Scientists know that a protein called PCNA plays an important role in this communication. PCNA sits at the site of a DNA split, and its physical orientation at that site indicates which part of a DNA strand is new. This is called a strand discrimination signal. Somehow, MutS and MutL interact with that signal, allowing MutL to nick the strand in the proper place and indicate need for repair. Scientists have three models for this communication: MutS and MutL combine to form a clamp that slides toward PCNA to interact with the signal, marking the area they slide along for deletion; or they make a fold in the DNA and “pull” the PCNA toward them to the same effect; or MutL somehow coats the defective area, signaling for repair that way.

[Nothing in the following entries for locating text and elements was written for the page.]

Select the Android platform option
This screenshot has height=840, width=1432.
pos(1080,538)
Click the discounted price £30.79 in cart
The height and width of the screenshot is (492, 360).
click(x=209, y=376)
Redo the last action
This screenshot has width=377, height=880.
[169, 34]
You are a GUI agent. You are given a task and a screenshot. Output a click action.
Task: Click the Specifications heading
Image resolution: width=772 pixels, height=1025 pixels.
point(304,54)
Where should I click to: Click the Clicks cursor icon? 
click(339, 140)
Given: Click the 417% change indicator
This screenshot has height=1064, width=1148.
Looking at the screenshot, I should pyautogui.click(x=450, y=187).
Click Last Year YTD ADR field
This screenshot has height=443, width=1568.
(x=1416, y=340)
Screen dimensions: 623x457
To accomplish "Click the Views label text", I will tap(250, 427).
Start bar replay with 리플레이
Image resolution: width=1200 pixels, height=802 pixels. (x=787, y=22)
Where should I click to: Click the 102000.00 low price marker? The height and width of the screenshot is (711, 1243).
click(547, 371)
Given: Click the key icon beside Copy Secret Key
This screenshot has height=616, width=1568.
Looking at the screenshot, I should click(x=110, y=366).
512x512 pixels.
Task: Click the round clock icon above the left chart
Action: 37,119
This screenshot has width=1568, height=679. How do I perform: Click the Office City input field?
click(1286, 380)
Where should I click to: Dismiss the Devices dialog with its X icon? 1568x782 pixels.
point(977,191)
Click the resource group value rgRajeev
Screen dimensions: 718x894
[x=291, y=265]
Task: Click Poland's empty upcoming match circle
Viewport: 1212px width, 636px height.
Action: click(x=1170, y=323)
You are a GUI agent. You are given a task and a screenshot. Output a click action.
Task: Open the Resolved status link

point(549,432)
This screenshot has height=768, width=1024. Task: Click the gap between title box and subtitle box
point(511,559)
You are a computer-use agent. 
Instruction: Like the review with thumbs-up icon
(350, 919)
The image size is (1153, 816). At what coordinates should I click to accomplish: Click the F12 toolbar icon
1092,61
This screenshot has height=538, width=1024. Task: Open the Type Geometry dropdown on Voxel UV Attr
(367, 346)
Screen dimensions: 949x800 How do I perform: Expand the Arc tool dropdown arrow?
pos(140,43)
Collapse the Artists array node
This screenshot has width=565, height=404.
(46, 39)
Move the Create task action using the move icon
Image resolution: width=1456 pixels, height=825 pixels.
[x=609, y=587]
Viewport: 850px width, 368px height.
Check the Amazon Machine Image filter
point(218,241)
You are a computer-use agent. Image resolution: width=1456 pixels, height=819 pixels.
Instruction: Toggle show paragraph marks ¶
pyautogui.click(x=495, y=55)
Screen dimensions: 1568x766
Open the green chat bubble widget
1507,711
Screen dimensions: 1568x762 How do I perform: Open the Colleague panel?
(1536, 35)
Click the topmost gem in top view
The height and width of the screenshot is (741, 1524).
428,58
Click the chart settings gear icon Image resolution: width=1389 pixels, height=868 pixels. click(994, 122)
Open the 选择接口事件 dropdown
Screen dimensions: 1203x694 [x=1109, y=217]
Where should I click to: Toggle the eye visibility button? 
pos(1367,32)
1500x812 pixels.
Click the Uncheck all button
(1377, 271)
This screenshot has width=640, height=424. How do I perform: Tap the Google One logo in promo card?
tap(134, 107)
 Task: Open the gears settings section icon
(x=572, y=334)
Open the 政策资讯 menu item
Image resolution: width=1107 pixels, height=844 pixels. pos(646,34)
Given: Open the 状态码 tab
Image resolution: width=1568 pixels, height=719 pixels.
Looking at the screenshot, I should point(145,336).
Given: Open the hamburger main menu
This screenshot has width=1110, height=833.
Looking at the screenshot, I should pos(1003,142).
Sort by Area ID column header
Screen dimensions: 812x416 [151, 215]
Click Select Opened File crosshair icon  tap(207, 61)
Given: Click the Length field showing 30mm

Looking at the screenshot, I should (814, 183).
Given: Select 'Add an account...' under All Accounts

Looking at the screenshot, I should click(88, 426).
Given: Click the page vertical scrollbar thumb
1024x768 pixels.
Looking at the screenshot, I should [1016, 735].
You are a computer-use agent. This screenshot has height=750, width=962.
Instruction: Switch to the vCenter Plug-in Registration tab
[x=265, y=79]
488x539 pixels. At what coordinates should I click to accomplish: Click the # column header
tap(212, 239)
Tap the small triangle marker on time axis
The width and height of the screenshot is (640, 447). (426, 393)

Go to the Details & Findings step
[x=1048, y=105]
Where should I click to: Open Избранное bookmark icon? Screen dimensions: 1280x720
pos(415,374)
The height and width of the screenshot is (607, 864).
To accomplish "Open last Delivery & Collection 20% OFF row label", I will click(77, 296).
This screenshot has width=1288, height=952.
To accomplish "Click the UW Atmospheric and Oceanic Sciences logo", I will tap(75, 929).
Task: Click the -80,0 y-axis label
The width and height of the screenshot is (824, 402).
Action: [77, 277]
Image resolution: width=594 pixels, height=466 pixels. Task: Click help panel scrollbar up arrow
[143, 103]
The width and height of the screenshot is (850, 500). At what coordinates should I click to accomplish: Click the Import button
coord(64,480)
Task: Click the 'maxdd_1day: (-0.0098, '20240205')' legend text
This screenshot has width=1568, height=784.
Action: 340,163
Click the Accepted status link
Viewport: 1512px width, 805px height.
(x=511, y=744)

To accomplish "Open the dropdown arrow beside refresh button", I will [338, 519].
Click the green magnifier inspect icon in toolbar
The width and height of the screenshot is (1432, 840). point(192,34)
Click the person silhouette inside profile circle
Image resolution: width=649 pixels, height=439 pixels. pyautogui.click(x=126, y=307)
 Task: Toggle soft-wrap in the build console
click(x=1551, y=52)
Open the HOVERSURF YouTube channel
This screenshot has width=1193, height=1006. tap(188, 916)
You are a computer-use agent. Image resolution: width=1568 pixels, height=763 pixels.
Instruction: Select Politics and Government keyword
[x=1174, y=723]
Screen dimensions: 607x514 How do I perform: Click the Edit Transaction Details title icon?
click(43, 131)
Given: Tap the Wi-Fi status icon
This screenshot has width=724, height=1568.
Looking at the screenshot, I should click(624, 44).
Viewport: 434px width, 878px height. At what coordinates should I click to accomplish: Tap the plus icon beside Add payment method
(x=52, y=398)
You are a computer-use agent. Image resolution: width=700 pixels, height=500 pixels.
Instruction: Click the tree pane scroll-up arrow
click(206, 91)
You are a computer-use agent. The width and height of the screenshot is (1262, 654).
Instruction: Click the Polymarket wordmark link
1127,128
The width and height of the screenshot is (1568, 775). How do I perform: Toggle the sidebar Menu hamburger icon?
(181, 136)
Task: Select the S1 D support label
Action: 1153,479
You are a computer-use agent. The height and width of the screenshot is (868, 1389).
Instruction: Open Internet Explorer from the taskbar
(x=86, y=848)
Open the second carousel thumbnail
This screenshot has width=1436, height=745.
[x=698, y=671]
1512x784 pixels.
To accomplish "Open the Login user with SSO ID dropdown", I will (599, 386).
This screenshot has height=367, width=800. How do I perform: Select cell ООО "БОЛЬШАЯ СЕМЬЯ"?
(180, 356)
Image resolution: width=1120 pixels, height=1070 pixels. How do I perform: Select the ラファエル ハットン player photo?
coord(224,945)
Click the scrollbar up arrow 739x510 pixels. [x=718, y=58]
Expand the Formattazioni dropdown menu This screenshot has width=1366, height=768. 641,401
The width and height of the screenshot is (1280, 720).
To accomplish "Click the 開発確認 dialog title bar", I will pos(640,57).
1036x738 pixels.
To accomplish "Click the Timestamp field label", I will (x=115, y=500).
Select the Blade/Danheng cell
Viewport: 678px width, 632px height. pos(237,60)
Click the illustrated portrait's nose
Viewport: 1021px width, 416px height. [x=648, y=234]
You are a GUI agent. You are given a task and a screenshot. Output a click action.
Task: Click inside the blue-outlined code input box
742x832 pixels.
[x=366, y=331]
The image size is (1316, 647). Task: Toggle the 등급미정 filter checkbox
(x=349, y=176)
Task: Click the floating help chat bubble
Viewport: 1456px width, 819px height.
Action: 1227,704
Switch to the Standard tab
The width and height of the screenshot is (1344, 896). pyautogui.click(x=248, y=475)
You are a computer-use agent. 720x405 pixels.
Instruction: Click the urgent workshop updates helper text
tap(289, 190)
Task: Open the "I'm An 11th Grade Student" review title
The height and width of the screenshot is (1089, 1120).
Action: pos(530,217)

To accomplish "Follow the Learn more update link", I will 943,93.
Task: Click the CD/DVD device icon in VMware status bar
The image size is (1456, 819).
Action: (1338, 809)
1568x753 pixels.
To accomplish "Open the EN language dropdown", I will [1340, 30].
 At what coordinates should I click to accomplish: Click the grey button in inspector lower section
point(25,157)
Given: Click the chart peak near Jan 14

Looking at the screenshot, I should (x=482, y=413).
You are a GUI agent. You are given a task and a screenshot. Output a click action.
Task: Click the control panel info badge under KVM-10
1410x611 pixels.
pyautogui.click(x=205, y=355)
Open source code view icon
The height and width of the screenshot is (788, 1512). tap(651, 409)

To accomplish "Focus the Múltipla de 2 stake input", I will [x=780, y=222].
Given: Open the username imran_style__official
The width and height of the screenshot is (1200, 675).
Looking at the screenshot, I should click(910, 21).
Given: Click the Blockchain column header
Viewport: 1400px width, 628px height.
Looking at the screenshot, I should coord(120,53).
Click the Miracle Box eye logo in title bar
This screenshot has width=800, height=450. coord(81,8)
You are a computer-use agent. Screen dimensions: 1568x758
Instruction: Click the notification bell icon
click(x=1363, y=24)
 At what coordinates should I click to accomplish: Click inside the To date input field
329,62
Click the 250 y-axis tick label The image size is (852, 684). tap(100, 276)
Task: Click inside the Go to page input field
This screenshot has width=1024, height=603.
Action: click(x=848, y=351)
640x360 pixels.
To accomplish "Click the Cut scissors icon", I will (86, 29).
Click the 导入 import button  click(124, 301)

Weninger, along with co-author Dorothy Erie from UNC-Chapel Hill, set out to determine the most likely method of communication. Using single molecule fluorescence methods, which allowed the researchers to watch one protein moving on one piece of DNA at a time, they determined that when MutS finds an error, it changes shape in a way that allows MutL to bind with it, holding it in place at the site of the mismatch. MutL then changes its shape to “grab” another MutL, and so on, coating the defective part of the strand and nicking the area that needs repair. In other words, Weninger, Erie and their colleagues found that the third model was the correct one.

“This system is essential to keeping the genome stable,” says Weninger. “We know all the players and the beginning and end of the process, but this work fills in one of the middle steps that was completely unknown and very different from what some have imagined.

“We also know that mutations in MutS and MutL are associated with very specific cancers,” he continues. “But if we’re going to figure out how defects lead to disease, we first must understand how these proteins normally do their job. This research is another step toward that understanding.”